Problem description: Rewrite the data from the line containing "913x637 pixels." through the end, replacing "offer badge" with "promo badge" and leaving everything else unchanged.

Material for this exercise:
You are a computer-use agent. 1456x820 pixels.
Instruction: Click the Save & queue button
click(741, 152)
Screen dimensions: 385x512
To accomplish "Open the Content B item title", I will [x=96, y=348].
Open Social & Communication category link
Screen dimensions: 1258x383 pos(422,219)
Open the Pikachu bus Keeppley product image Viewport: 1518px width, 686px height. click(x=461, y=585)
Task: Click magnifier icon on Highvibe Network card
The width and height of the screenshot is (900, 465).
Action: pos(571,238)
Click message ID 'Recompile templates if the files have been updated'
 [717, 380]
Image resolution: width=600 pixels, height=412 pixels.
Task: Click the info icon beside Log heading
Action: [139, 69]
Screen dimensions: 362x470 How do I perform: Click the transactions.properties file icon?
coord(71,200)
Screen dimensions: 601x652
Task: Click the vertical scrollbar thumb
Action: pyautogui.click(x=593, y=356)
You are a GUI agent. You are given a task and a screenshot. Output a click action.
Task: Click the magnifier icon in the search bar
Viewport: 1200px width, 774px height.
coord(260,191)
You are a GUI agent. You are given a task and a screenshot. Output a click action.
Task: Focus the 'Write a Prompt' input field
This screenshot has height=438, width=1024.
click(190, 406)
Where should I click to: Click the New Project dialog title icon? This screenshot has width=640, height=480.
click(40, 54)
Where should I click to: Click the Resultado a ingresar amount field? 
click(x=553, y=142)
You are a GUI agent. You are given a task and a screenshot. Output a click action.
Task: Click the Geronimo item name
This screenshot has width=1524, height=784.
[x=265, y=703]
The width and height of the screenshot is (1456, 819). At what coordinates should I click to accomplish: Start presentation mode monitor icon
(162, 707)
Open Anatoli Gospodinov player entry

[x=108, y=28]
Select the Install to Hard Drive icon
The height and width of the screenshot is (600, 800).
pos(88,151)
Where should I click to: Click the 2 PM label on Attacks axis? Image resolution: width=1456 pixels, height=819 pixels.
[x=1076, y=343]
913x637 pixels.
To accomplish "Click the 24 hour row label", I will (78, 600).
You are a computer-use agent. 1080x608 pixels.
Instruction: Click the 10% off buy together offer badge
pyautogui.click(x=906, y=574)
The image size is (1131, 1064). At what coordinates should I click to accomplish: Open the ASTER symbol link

Exercise solution:
913x637 pixels.
To accomplish "Click the 24 hour row label", I will (78, 600).
You are a computer-use agent. 1080x608 pixels.
Instruction: Click the 10% off buy together promo badge
pyautogui.click(x=906, y=574)
The image size is (1131, 1064). At what coordinates should I click to accomplish: Open the ASTER symbol link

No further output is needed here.